Yesterday I awoke from a terrible nightmare; a frightening reality depicting the future of humankind.

In my nightmare, I was on a street alongside many people yet I did not hear a single voice. All of the people were staring at these tiny computers as they walked. Some were transcribing messages of no significance while others were scrolling through news feeds so rapidly they could not possibly read everything. Some people were listening to the most peculiar of music. The songs repeated meaningless noises and pointless words that conveyed messages of love fantasies, promiscuity and the consumption of intoxicants.

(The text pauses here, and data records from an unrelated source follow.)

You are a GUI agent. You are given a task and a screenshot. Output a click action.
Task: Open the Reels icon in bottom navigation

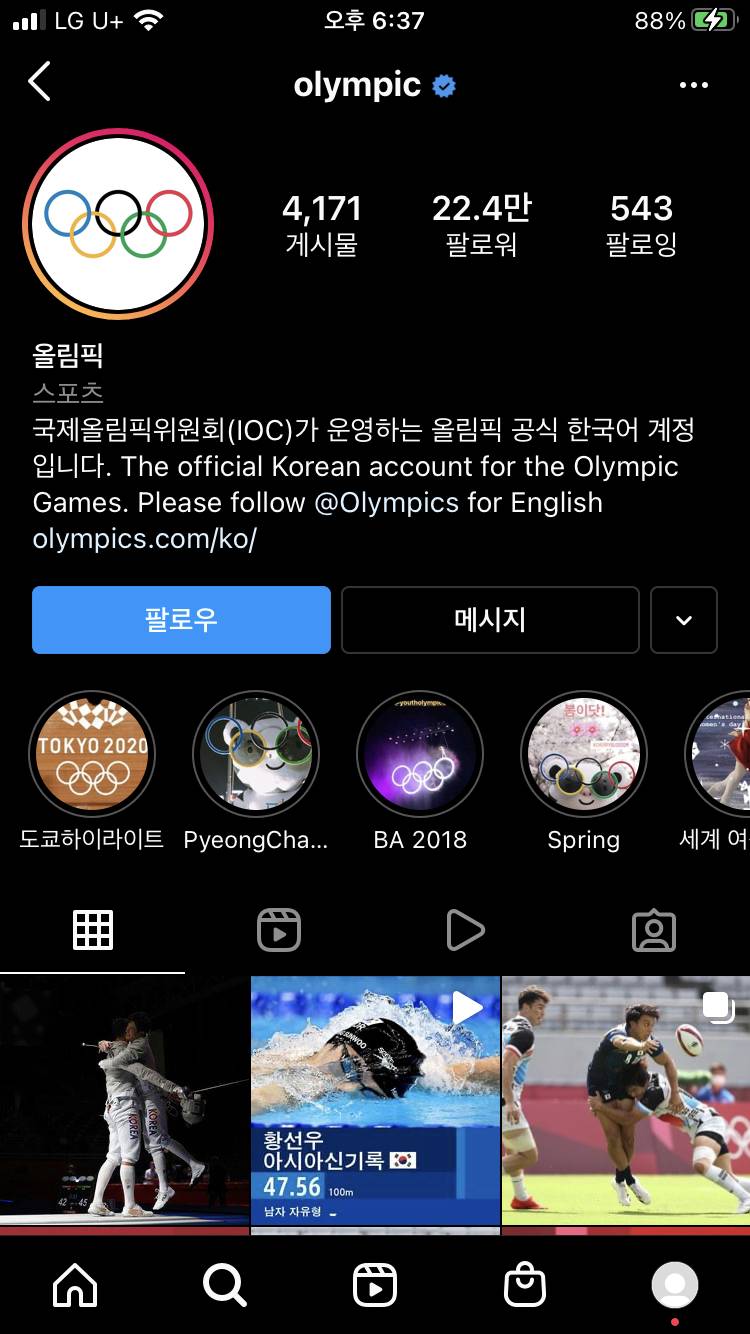point(374,1285)
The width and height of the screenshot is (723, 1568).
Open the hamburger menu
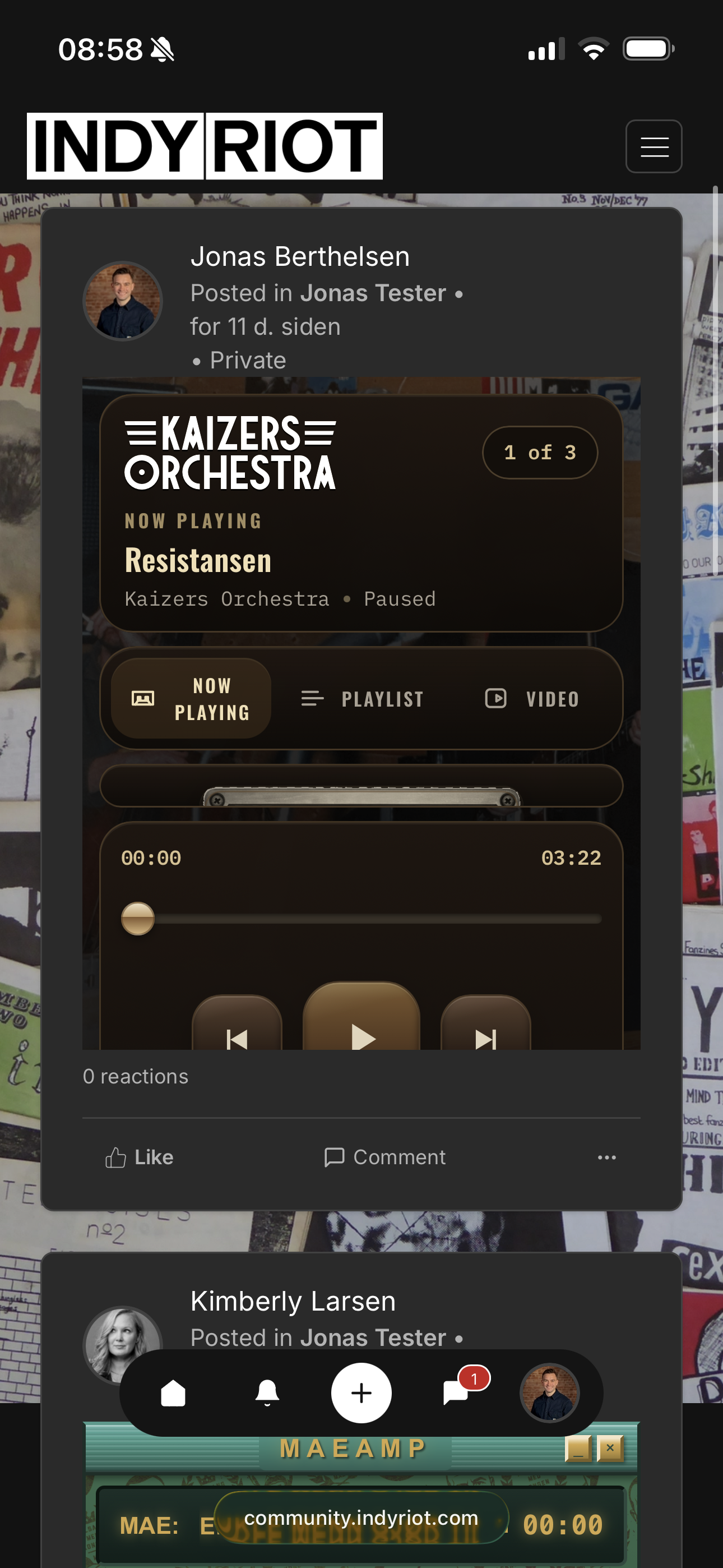click(x=654, y=147)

In my nightmare vendors of products advertised material items with underlying, nonsensical words. The best part of waking up was not being greeted by a new day, but by a particular brand of coffee. The state of humanity was so dire that being a good neighbor was akin to a car insurance company. Drinking a dark-colored, sweetened carcinogen is how one opens happiness. The strange pictures and words permeated the culture so deeply that before a toddler could even speak, the child could recognize corporate logos.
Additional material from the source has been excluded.